Dark-eyed white-eye

Scientific classification
- Kingdom: Animalia
- Phylum: Chordata
- Class: Aves
- Order: Passeriformes
- Family: Zosteropidae
- Genus: Zosterops
- Species: Z. tetiparius
- Binomial name: Zosterops tetiparius Murphy, 1929

= Dark-eyed white-eye =

- Genus: Zosterops
- Species: tetiparius
- Authority: Murphy, 1929

Species of bird

The dark-eyed white-eye (Zosterops tetiparius) is a species of passerine bird in the family Zosteropidae. It has two subspecies, Z. t. tetiparius and Z. t. paradoxus.

== Description ==
Like other white-eye species, Zosterops tetiparius is yellow-olive in color, with a slender bill. Z. t. tetiparius can be distinguished by its pale belly. The dark-eyed white-eye lacks the white eye ring that gives the white-eye family its name.

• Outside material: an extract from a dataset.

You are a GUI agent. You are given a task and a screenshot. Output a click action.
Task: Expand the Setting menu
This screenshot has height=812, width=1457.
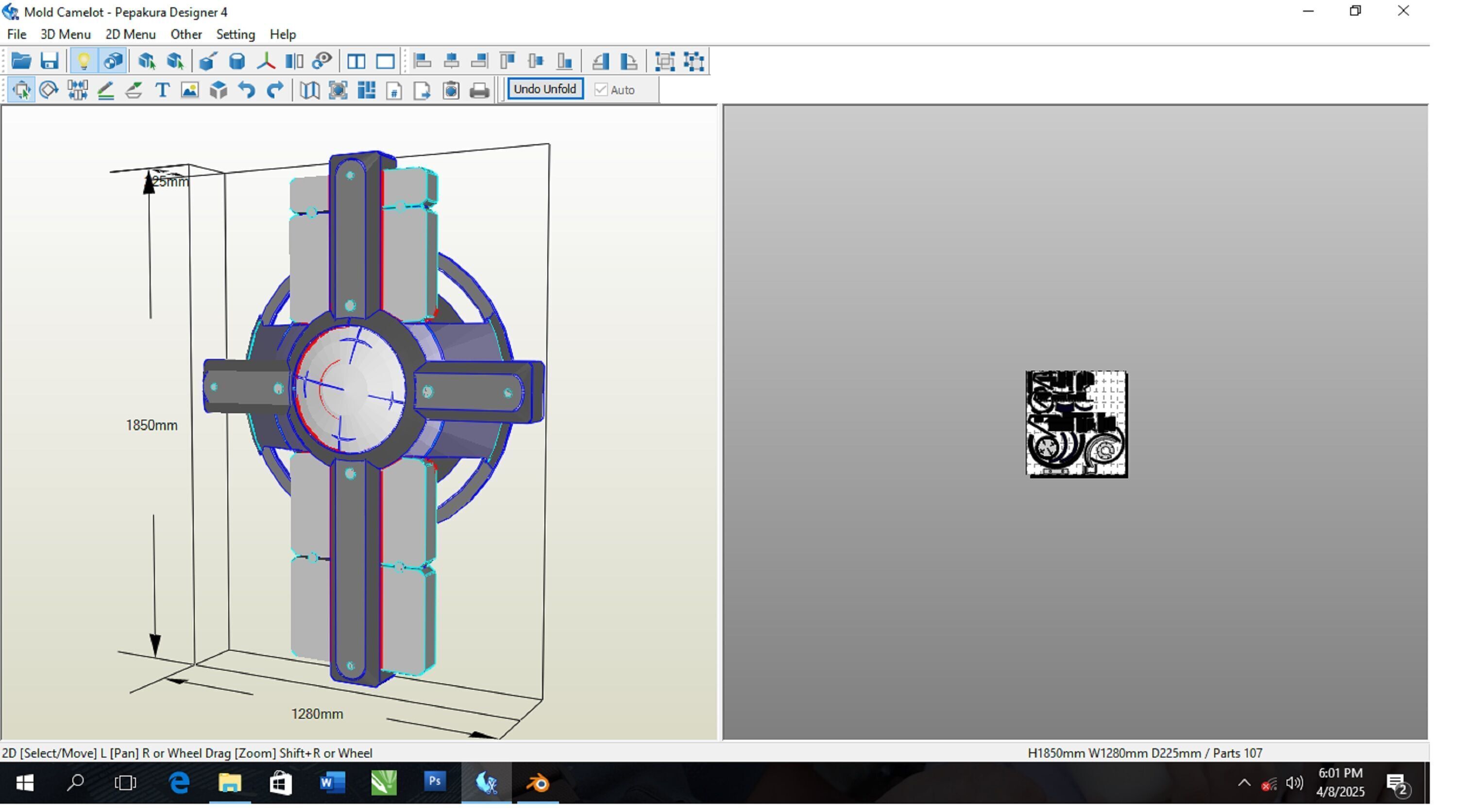235,34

== Distribution and habitat ==
Zosterops tetiparius is found in subtropical or tropical moist lowland forest in the Solomon Islands.

Z. t. paradoxus is found on Rendova Island and Z. t. tetiparius on Tetepare Island. These islands lie just 3.4km apart from each other. The two subspecies have never been recorded away from their respective home islands.

Z. tetiparius is non-migratory.

== Conservation status ==
The dark-eyed white-eye is classified as Least Concern by the IUCN, although its exact population is unknown. Due to its small native range, it is thought to be at risk due to random events such as hurricanes.